TEXT SEGMENT -
---------------

The destruction of the Babri Masjid set in motion events that are still unfolding.

It was no less than a clarion call to the Hindutva brigade to be prepared for action. On 24 November 2017, the head of the Rashtriya Swayamsevak Sangh (RSS), Mohan Bhagwat announced that a Ram temple would be built in Ayodhya. “This is a firm fact and is not going to change,” he said. “The moment of it becoming a reality is near and we need to make the efforts to ensure it happens.”

The statement is no surprise. Nor the venue where it was made, a Dharma Sansad organised by the Vishva Hindu Parishad (VHP) in Udupi, Karnataka. What is notable is the timing, a fortnight before we mark 25 years since the demolition of the Babri Masjid in Ayodhya on 6 December 1992. It also comes days before the Supreme Court takes up the appeal against the Allahabad High Court judgment on the Babri Masjid/Ram Janmabhoomi dispute. The court’s ruling that the 2.77 acre disputed property, where the Babri Masjid once stood, should be divided between the Sunni Wakf Board, Ram Lalla (considered the main deity), and the Nirmohi Akhara, has been challenged.

By raising the Ram Janmabhoomi issue just before Gujarat votes in the assembly elections, Bhagwat is sending out a clear signal to the ruling party that it should not forget that it was the mobilisation around the Ram temple that initially gave it a leg- up politically. Since 2014, the Bharatiya Janata Party (BJP) has not used the Ram Janmabhoomi issue as an election strategy but clearly, if the vikas (development) plank does not work, the fallback strategy will be strident Hindutva. This is already becoming evident in Gujarat. The unequivocal tone of Bhagwat’s statement also reminds us that for the RSS, and the BJP, there is no dispute as far as Ram Janmabhoomi is concerned. It was settled on 6 December 1992 when hundreds of kar sevaks, carrying pickaxes and rods, clambered over the 16th century mosque, in full view of police, politicians and the media, and reduced it to dust. They claimed then that they were avenging a historical wrong. They ended up altering, perhaps irreversibly, the contemporary history of independent India.

To remember 6 December 1992 is to acknowledge that history consists of inflection points, of triggers that began the changes that we only recognise after a time lapse. On that day, when the images from Ayodhya made their way through a live broadcast by the British Broadcasting Corporation (BBC), as the current Indian cacophonous news channels did not exist then, to all parts of the country, there was apprehension of trouble. But we were not to know then that this callous and destructive act, on the part of people who believe that history needs to be erased to construct the new narrative they want to impose on India, would set in motion a level of brutality and hatred we had not seen for some decades.

---------------

THE DATA -

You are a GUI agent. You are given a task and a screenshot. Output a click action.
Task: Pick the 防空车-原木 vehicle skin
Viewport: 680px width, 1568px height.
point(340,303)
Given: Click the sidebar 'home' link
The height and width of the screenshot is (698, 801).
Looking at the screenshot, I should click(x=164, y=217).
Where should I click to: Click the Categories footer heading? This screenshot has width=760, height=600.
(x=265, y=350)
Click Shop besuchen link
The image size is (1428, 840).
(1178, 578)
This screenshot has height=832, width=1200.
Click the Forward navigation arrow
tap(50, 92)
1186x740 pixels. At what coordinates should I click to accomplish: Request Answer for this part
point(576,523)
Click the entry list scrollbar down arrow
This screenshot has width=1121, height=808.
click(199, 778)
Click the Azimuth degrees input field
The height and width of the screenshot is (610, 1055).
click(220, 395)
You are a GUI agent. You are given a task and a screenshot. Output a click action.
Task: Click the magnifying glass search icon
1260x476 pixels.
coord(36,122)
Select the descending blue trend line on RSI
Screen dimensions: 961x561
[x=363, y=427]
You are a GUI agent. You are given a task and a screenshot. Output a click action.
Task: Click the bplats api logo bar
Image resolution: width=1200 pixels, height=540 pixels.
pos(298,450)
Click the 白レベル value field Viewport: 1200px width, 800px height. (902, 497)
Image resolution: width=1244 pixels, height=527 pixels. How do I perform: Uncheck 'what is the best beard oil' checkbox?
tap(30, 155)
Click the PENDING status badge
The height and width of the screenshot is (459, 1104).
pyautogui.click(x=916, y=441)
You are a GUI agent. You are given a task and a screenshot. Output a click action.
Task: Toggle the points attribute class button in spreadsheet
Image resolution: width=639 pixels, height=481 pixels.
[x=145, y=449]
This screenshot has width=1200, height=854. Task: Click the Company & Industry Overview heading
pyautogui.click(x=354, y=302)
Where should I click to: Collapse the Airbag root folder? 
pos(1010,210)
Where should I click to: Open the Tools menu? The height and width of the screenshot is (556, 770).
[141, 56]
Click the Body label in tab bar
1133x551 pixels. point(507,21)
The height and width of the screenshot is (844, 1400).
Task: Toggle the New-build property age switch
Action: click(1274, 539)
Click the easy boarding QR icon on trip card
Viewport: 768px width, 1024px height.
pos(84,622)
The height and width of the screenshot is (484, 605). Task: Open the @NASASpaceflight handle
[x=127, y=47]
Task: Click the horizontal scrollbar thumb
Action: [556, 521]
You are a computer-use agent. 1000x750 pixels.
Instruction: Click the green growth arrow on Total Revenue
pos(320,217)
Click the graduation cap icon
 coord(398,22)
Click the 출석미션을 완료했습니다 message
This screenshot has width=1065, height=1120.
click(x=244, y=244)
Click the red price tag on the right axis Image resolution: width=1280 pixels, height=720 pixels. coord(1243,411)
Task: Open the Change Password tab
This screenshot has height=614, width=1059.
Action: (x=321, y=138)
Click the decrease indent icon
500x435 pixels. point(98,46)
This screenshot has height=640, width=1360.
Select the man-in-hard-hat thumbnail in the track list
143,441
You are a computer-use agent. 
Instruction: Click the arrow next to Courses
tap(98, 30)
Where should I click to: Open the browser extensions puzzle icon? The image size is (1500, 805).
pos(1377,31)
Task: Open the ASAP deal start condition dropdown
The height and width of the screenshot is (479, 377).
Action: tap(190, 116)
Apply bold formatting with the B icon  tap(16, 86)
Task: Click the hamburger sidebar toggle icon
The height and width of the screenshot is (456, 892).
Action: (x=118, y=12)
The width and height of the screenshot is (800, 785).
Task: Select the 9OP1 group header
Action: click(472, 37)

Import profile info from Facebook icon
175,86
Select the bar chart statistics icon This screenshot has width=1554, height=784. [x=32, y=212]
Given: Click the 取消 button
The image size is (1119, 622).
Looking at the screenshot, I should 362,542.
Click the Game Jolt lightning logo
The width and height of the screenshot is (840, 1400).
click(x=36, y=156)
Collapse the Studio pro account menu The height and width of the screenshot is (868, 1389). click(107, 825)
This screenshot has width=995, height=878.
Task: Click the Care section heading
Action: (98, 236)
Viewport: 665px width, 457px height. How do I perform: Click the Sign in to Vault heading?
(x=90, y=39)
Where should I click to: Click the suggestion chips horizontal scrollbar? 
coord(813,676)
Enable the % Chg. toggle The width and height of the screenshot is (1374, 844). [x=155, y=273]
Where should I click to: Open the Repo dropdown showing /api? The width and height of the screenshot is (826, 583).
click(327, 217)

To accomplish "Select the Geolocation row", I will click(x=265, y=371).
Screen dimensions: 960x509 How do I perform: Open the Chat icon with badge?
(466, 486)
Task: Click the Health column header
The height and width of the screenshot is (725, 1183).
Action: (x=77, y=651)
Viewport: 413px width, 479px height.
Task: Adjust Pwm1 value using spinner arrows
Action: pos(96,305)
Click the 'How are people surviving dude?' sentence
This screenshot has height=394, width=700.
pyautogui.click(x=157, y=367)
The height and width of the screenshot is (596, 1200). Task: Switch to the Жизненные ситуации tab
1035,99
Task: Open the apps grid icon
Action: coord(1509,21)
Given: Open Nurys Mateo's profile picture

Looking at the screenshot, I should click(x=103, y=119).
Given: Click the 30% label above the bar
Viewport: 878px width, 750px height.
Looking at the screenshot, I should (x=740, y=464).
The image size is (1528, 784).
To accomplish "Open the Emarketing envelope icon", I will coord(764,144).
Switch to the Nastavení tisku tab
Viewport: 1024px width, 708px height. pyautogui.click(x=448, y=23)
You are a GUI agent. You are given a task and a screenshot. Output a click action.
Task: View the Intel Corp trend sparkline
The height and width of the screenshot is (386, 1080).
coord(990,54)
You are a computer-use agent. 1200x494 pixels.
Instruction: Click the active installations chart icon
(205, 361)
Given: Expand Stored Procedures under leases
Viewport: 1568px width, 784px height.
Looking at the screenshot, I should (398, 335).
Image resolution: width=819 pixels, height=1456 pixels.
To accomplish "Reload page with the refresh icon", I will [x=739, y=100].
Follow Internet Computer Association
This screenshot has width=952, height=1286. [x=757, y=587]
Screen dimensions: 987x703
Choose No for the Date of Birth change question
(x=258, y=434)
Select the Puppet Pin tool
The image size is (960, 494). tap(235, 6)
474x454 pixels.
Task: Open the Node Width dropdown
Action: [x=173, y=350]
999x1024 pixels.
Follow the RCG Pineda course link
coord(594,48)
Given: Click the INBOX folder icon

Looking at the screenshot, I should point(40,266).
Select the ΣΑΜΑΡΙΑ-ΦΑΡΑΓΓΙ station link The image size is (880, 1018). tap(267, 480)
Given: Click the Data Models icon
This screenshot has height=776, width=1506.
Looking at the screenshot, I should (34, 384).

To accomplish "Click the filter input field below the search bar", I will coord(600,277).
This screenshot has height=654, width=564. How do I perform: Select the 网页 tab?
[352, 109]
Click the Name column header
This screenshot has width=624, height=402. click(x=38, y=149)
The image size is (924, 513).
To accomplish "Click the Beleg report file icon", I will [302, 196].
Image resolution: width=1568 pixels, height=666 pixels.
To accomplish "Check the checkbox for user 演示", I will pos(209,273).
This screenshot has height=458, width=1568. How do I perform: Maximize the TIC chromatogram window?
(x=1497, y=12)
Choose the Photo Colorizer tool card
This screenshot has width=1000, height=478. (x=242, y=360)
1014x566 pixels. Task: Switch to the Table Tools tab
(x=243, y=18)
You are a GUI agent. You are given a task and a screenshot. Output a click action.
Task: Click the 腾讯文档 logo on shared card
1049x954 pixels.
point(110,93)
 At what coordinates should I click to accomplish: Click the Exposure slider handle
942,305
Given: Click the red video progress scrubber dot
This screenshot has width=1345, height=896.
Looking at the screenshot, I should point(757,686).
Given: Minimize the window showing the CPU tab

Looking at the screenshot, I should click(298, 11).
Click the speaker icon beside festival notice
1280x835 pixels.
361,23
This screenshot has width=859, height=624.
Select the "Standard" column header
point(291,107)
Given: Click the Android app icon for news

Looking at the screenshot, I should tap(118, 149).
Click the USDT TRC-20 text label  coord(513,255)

---------------

TASK TO CARRY OUT -
In the article on the Babri Masjid demolition, where was the Dharma Sansad at which Mohan Bhagwat announced the Ram temple held?

SOLUTION FOR THIS TASK -
Udupi, Karnataka